Innovative legislation will encourage antibiotic development and address growing threat
Today, Representatives Gene Green (D-TX) and Phil Gingrey, M.D. (R-GA) introduced the Antibiotic Development to Advance Patient Treatment Act (ADAPT) of 2013. This legislation is a successor to the GAIN Act, introduced by Green, Gingrey and others, and signed into law last year. The ADAPT Act advances drug development in order to combat the growing public health threat of “superbugs,” which the Center for Disease Control (CDC) warned of earlier this year.
“I am proud to be joined by health policy leaders from both sides of the aisle in introducing this important bill, especially my friend Representative Phil Gingrey”, Green said. “For decades, antibiotics have been taken for granted, but their effectiveness is waning and the pipeline for new drugs is running dry. We need to invest in new, effective antibiotic therapies in order to combat serious and life-threatening drug-resistant infections. The ADAPT Act, will build on the success of the GAIN Act, and serve as the next important step in advancing the development of new antibiotics.”

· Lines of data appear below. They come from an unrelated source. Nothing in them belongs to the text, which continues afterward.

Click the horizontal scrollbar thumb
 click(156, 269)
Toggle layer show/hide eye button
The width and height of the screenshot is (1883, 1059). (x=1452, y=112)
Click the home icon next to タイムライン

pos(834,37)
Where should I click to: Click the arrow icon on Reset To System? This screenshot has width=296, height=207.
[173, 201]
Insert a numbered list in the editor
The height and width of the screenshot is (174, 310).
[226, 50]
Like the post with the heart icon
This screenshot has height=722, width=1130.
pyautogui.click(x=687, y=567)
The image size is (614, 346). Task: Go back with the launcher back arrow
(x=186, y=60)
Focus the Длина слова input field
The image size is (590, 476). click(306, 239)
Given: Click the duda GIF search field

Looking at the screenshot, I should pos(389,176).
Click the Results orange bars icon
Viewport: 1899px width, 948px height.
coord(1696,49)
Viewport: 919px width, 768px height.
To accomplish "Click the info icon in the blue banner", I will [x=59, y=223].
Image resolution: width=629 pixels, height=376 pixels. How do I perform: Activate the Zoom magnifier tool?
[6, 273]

Representative Gingrey said, “Since the GAIN Act was signed into law, it has played an important role in restoring antibiotic development. The ADAPT Act is an important next step in the effort to fight antimicrobial resistance, and I’m grateful for Congressman Green’s and my other colleagues’ efforts on this legislation. As a physician for more than 30 years, I understand the critical need for life-saving medical treatments. The ADAPT Act provides incentives for investment and innovation and is another step forward in developing treatments for patients with antibiotic-resistant infections.”
The bipartisan legislation is cosponsored by Representatives G.K. Butterfield (D-NC), Marsha Blackburn (R-TN), Diana DeGette (D-CA), Eliot Engel (D-NY), Anna Eshoo (D-CA), John Shimkus (R-IL) and Ed Whitfield (R-KY).
About the legislation
The ADAPT Act of 2013 is the successor to the GAIN Act and advances drug development in three ways:
1.) Develops a new, accelerated pathway for antibiotics and antifungals
This pathway provides for FDA-approval of drugs in order to treat emerging threats in limited and specific patient populations.
2.) Strengthen resistance monitoring by the CDC
The CDC will also monitor use of antibiotics to treat serious and life-threatening infections and make this data publically available to providers, hospitals, and academics.
3.) Update Susceptibility Test Interpretive Criteria for Microbial Organisms or “breakpoints.”
The ADAPT Act streamlines the antibiotics labeling process at the FDA to ensure up-to-date and cutting-edge data is available on drug labels.